[kudu-CR](gh-pages) Blogpost describing index skip scan optimization.

Andrew Wong (Code Review) Wed, 29 Aug 2018 12:54:51 -0700

Andrew Wong has posted comments on this change. ( 
http://gerrit.cloudera.org:8080/11263 )


Change subject: Blogpost describing index skip scan optimization.
......................................................................


Patch Set 4:

(16 comments)

http://gerrit.cloudera.org:8080/#/c/11263/4//COMMIT_MSG
Commit Message:

http://gerrit.cloudera.org:8080/#/c/11263/4//COMMIT_MSG@6
PS4, Line 6:
           : Blogpost describing index skip scan optimization.
           :
In reviewing blogposts, it's generally helpful to post a link to a rendered 
version, e.g. posting to your own github, which will automatically render the 
*.md


http://gerrit.cloudera.org:8080/#/c/11263/4/_posts/2018-08-17-index-skip-scan-optimization-in-kudu.md
File _posts/2018-08-17-index-skip-scan-optimization-in-kudu.md:

http://gerrit.cloudera.org:8080/#/c/11263/4/_posts/2018-08-17-index-skip-scan-optimization-in-kudu.md@9
PS4, Line 9: does not contain the first column of the composite (multi-column) 
primary key.
This already seems like it's going a bit too far into implementation details. 
Maybe instead note something like: 'I optimized the Kudu scan-path by 
implementing a technique called an "index-skip scan."'


http://gerrit.cloudera.org:8080/#/c/11263/4/_posts/2018-08-17-index-skip-scan-optimization-in-kudu.md@11
PS4, Line 11: Example
            : ==========
Probably don't need this.


http://gerrit.cloudera.org:8080/#/c/11263/4/_posts/2018-08-17-index-skip-scan-optimization-in-kudu.md@14
PS4, Line 14: <!--more-->
What do these do?


http://gerrit.cloudera.org:8080/#/c/11263/4/_posts/2018-08-17-index-skip-scan-optimization-in-kudu.md@31
PS4, Line 31: as B-Tree
nit: "a B-tree", and no need to capitalize "Tree" below


http://gerrit.cloudera.org:8080/#/c/11263/4/_posts/2018-08-17-index-skip-scan-optimization-in-kudu.md@33
PS4, Line 33: ("host")

What you are asked to do:
Carry the code review thread on the index skip scan blogpost forward from the point where it stops.

[Data on locating visible targets]
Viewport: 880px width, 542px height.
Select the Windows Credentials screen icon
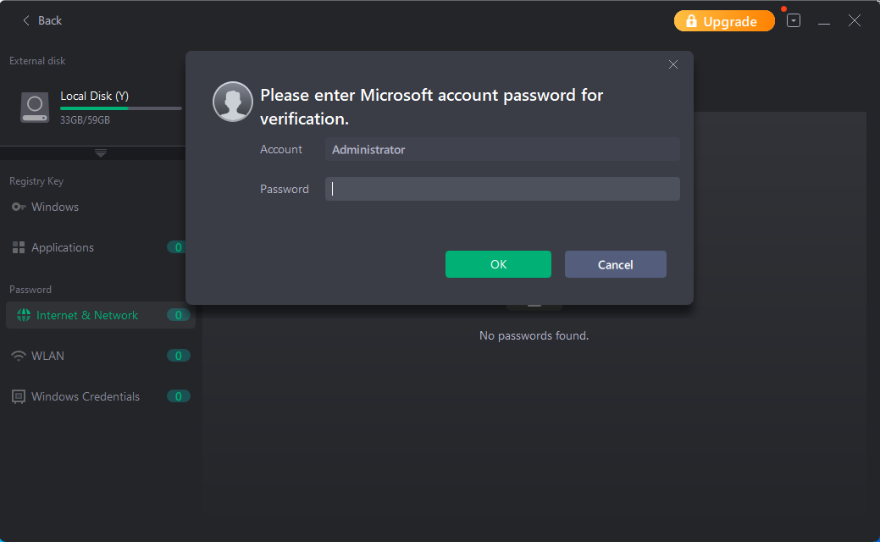[x=19, y=396]
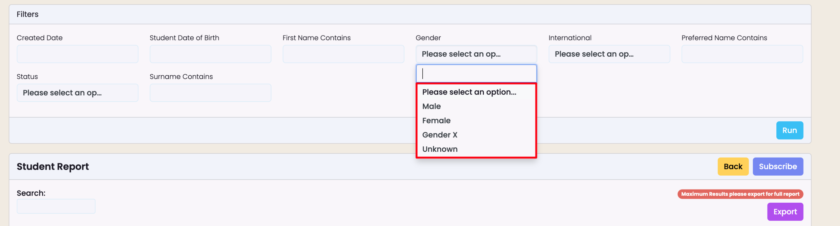Screen dimensions: 840x226
Task: Click the Gender dropdown search box
Action: tap(476, 73)
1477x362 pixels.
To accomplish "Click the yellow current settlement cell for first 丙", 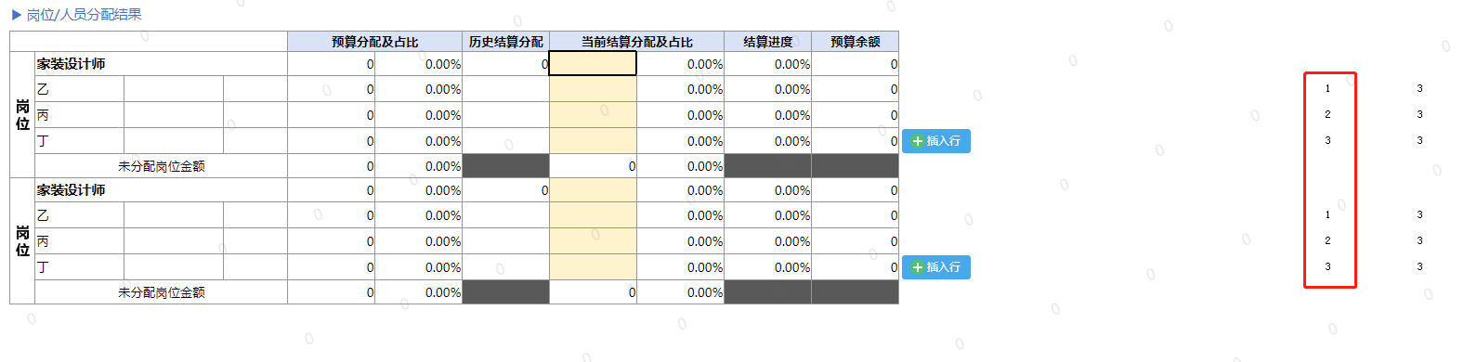I will coord(593,115).
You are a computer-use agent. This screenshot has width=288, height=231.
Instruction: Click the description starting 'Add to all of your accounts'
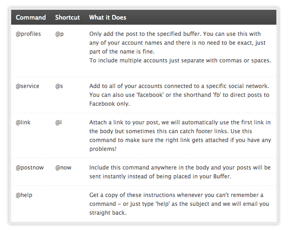point(180,86)
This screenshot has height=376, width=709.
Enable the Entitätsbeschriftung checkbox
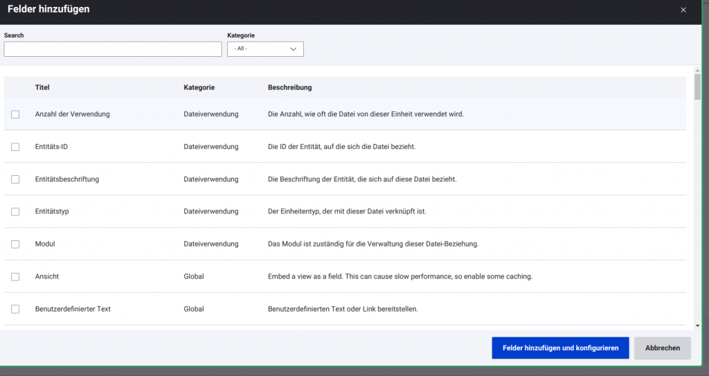click(x=15, y=179)
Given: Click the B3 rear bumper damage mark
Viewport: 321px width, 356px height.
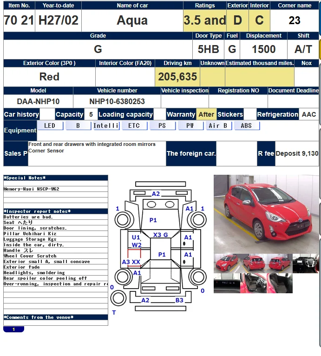Looking at the screenshot, I should click(x=179, y=300).
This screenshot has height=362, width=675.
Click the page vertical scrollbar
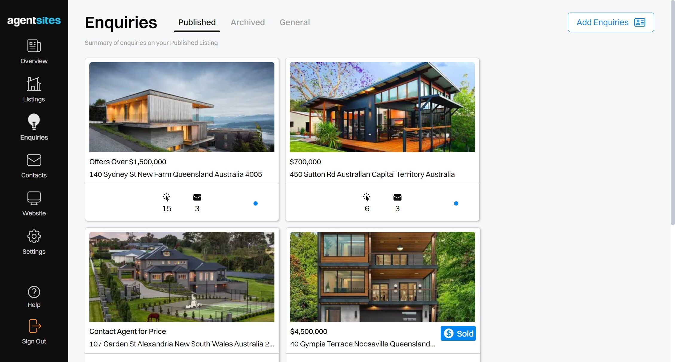click(673, 112)
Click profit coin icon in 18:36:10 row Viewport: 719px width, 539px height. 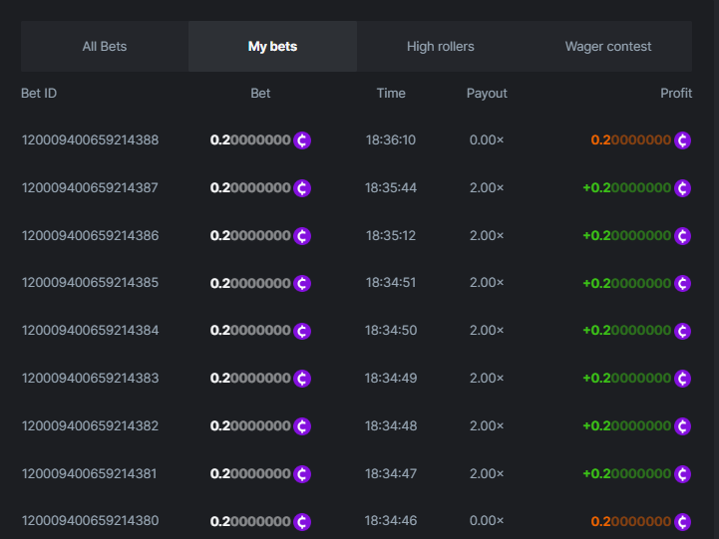pyautogui.click(x=682, y=140)
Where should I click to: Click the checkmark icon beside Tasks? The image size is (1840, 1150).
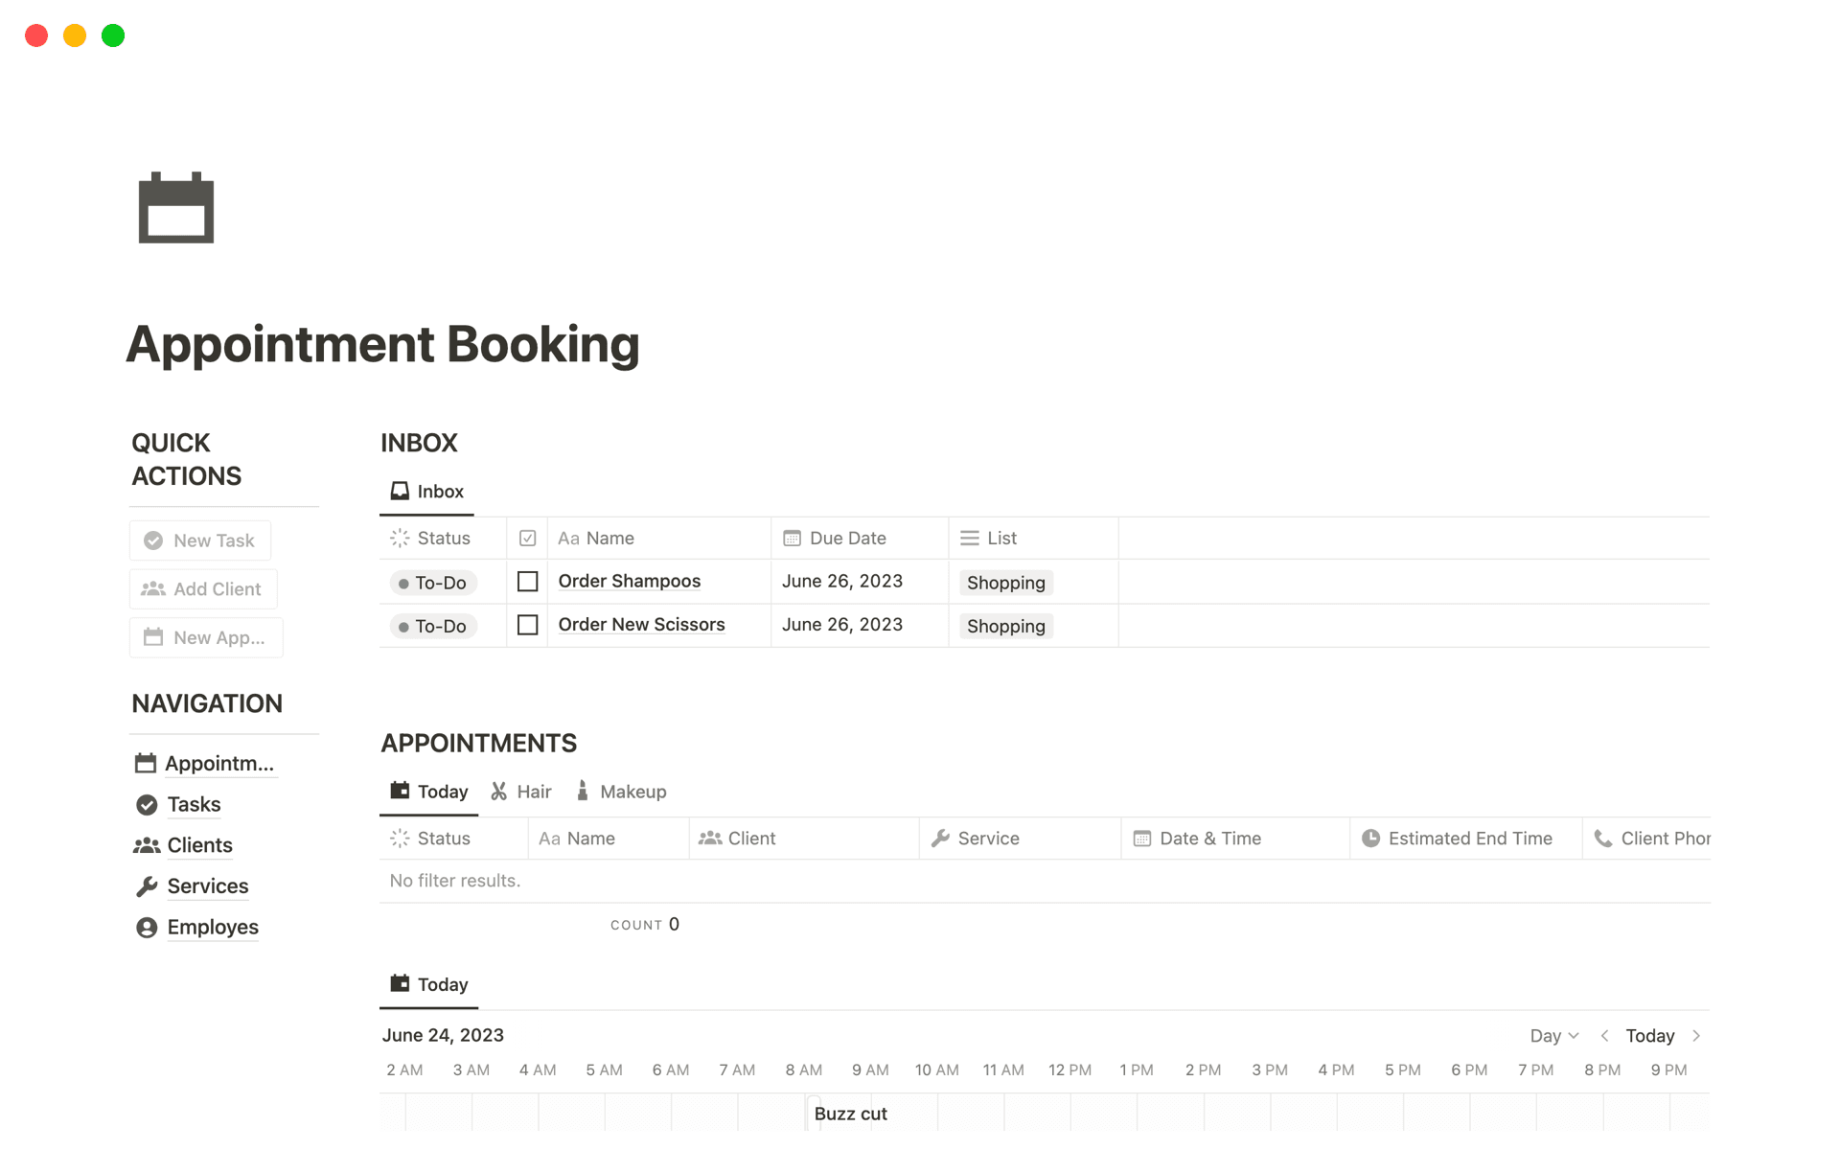[147, 805]
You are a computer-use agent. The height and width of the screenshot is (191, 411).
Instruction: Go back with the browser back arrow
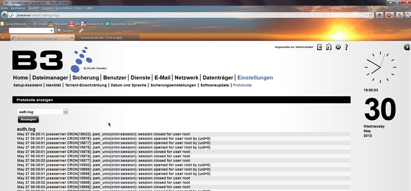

Result of the exercise:
nit: perhaps using ``s would be more reasonable here (ie. `host`). Then it'd be 
formatted as monospace font. Here and elsewhere


http://gerrit.cloudera.org:8080/#/c/11263/4/_posts/2018-08-17-index-skip-scan-optimization-in-kudu.md@32
PS4, Line 32: The data is sorted lexicographically starting from the leftmost 
primary key column and stored in the B-Tree leaf nodes.
            : Therefore, when the user query contains the first key column 
("host"), Kudu uses the primary key range push down
            : operation to optimize the scan time.
IMO this doesn't convey the idea that the data is sorted by the composite of 
all primary key columns. Also not sure what you mean by "primary key range push 
down operation".

Also, overall for this project, I think it's always been helpful to 
think/reason about it with some example data. I think having an dummy dataset 
of a handful of rows with a decent number of prefix keys would make this 
blogpost more understandable to the layperson. It'd also serve as a concrete 
example of why we can't use the PK index if the predicate doesn't contain the 
first key.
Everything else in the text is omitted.